Supplied material:
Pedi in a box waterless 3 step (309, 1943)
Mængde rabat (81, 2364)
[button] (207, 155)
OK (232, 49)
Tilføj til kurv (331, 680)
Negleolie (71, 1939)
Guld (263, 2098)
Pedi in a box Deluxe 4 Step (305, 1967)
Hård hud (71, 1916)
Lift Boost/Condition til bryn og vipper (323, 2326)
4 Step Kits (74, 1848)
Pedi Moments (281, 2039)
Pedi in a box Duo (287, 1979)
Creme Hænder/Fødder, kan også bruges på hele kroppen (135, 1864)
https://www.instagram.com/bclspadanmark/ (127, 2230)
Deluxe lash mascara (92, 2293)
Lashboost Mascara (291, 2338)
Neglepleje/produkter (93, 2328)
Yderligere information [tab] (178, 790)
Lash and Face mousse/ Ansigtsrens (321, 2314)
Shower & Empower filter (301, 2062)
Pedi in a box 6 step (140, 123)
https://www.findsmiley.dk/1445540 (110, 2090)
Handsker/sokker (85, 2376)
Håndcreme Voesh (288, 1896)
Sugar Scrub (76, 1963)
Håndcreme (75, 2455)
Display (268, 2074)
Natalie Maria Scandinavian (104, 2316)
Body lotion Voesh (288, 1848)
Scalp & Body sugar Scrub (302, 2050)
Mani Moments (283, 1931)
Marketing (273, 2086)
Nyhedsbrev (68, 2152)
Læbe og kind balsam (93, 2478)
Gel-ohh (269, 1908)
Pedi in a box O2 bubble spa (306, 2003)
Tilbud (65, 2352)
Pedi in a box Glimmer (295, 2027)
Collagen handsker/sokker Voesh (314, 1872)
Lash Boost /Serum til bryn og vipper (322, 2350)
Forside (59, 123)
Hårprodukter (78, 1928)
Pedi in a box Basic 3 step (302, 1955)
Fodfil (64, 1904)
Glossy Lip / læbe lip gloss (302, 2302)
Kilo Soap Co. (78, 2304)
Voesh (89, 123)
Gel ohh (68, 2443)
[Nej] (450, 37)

Activity: In the entries above, some lines may contain the string "Voesh"; report how many, without additional comment.

Answer to the exercise: 4